▶ _INSTRUCTIONS FOR THE TASK_: Repeat the lines of the listing below exactly, starting at the line that contains "1232x976 pixels. Task: Click" and ending at the line that contains "click(251, 243)".

▶ _DATASET ROWS_:
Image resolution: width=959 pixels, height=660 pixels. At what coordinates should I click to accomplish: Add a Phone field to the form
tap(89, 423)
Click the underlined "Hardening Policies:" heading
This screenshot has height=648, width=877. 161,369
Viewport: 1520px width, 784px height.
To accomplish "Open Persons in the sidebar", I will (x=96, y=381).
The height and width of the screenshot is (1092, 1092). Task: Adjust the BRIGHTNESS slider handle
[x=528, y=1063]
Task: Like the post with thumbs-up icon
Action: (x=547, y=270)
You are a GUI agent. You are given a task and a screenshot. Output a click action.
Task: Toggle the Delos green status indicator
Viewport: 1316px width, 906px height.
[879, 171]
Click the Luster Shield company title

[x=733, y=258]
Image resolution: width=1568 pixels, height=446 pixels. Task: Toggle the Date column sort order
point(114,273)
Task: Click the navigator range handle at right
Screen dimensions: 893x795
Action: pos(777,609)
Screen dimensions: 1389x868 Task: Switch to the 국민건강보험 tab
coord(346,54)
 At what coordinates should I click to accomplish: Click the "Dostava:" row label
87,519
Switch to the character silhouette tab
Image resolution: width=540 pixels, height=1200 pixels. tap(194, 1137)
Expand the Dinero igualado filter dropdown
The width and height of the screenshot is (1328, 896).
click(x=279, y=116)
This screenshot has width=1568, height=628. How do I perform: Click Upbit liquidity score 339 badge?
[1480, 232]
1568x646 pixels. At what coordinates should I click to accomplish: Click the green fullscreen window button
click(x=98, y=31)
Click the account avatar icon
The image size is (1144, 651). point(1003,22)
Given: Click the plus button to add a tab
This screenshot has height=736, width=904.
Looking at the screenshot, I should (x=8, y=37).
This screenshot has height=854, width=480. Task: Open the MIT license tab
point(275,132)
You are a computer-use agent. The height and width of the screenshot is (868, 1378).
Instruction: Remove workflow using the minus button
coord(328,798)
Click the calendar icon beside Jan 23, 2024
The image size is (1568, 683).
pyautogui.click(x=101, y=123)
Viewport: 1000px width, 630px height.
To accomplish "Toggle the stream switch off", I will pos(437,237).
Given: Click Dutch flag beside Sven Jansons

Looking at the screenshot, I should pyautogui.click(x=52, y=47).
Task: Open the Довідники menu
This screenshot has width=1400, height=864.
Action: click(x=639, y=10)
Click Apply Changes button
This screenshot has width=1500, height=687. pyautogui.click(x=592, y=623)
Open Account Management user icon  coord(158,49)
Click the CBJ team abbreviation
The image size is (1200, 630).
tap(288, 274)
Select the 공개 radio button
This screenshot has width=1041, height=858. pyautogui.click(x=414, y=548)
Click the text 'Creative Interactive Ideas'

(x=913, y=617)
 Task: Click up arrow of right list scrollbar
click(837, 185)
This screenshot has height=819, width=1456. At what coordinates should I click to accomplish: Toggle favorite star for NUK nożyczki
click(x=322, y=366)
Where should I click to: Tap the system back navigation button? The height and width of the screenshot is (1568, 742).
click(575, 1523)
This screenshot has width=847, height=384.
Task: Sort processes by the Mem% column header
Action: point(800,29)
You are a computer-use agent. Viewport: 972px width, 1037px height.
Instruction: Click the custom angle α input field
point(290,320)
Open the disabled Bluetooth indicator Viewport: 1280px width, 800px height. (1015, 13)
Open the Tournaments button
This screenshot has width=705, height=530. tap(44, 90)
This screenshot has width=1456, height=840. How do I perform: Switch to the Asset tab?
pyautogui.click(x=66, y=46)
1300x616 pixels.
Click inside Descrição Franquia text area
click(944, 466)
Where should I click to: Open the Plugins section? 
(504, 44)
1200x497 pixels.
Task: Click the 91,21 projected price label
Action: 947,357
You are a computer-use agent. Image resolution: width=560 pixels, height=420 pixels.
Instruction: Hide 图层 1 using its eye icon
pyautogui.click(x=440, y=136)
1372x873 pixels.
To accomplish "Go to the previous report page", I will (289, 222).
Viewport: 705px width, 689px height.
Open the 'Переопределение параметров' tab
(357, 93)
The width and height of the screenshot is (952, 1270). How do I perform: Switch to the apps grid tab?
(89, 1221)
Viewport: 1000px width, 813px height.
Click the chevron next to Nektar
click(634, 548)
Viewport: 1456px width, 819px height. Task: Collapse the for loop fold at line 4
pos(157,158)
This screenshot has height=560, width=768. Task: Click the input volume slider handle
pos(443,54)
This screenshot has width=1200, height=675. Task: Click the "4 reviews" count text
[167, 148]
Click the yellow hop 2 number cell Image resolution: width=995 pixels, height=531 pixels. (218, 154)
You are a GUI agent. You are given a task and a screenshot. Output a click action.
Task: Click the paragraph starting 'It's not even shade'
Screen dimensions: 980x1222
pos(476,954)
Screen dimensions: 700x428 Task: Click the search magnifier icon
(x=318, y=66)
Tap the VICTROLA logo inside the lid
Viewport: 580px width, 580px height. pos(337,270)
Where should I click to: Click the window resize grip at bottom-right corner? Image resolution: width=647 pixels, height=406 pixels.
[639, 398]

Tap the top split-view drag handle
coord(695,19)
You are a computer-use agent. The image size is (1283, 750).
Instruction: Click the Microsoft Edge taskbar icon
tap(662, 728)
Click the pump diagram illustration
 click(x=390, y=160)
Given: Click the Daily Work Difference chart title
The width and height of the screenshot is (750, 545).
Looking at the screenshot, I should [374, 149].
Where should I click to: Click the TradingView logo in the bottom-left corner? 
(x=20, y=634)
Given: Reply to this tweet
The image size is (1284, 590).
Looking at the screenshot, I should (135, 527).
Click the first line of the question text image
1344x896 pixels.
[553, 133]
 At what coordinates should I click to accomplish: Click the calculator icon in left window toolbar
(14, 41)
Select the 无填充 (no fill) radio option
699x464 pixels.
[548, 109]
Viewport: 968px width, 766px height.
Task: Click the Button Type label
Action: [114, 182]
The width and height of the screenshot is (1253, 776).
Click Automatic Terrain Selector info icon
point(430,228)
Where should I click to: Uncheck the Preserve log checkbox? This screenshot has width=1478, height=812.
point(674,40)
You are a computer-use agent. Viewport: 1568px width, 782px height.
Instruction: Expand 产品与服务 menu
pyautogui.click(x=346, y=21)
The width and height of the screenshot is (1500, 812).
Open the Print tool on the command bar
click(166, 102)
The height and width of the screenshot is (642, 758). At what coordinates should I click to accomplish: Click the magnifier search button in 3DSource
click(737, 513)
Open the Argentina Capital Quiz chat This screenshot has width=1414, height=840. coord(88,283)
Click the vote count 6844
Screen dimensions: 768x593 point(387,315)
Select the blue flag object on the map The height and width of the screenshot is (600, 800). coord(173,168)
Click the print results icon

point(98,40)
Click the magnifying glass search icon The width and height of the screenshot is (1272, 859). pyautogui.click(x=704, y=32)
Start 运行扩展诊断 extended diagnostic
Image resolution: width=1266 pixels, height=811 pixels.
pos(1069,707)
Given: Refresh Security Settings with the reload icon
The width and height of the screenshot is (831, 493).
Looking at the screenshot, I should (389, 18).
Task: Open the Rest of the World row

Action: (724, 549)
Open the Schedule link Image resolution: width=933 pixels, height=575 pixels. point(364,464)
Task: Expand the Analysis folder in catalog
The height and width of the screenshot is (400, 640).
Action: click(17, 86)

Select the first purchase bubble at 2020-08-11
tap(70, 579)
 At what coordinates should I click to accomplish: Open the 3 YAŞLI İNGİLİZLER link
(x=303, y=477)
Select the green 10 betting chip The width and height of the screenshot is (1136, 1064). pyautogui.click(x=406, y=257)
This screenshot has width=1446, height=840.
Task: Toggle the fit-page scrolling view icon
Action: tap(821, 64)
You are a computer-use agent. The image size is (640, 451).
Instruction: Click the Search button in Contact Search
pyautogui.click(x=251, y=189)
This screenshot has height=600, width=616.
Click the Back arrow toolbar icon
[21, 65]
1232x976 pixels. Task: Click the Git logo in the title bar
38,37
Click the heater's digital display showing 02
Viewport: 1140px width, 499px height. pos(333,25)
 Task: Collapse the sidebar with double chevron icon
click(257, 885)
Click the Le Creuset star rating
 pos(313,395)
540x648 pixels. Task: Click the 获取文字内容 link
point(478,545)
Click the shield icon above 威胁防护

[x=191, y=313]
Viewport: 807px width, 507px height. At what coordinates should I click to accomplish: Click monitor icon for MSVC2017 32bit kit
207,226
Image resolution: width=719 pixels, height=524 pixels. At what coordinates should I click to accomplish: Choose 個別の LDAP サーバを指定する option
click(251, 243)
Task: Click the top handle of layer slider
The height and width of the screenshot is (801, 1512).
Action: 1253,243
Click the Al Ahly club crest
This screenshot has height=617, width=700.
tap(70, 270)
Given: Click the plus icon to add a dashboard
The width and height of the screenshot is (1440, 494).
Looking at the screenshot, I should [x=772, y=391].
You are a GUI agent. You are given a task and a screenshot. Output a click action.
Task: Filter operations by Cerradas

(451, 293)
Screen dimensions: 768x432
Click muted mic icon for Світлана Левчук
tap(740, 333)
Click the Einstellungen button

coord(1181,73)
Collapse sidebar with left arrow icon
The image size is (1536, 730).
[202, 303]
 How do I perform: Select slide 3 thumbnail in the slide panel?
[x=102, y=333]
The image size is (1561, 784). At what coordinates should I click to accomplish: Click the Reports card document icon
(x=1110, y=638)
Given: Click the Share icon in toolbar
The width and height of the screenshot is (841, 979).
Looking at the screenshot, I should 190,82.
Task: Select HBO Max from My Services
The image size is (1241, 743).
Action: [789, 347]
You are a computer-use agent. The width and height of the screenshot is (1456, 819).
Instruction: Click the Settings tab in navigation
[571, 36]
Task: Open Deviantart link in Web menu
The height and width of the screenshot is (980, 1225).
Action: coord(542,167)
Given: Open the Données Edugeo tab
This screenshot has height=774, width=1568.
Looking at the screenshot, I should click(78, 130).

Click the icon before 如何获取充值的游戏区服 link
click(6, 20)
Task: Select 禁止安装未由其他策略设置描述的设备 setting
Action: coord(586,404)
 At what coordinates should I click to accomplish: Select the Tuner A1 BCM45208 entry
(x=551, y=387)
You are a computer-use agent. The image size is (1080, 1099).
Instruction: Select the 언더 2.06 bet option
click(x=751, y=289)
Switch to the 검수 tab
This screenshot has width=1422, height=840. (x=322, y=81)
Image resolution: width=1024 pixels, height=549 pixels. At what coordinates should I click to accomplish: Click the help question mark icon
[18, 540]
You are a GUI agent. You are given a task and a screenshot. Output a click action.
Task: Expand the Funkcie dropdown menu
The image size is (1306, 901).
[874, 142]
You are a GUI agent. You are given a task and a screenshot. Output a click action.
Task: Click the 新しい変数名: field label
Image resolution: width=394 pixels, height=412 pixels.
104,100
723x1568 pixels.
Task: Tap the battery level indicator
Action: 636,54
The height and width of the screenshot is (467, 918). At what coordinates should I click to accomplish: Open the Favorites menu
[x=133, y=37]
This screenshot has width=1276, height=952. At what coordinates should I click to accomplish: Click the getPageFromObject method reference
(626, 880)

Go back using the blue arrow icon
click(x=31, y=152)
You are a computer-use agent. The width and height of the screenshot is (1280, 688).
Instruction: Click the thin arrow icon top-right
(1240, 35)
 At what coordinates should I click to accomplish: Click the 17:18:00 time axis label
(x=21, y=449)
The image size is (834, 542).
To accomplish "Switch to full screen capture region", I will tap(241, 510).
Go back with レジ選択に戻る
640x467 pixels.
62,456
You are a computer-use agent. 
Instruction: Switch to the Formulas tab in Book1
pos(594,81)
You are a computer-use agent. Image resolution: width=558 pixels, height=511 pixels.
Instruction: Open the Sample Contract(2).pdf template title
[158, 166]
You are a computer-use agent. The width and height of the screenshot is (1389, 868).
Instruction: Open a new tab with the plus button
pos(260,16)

▶ _RESULT OF THIS EXERCISE_:
1232x976 pixels. Task: Click the Git logo in the title bar
38,37
Click the heater's digital display showing 02
Viewport: 1140px width, 499px height. pos(333,25)
 Task: Collapse the sidebar with double chevron icon
click(257, 885)
Click the Le Creuset star rating
 pos(313,395)
540x648 pixels. Task: Click the 获取文字内容 link
point(478,545)
Click the shield icon above 威胁防护

[x=191, y=313]
Viewport: 807px width, 507px height. At what coordinates should I click to accomplish: Click monitor icon for MSVC2017 32bit kit
207,226
Image resolution: width=719 pixels, height=524 pixels. At what coordinates should I click to accomplish: Choose 個別の LDAP サーバを指定する option
click(251, 243)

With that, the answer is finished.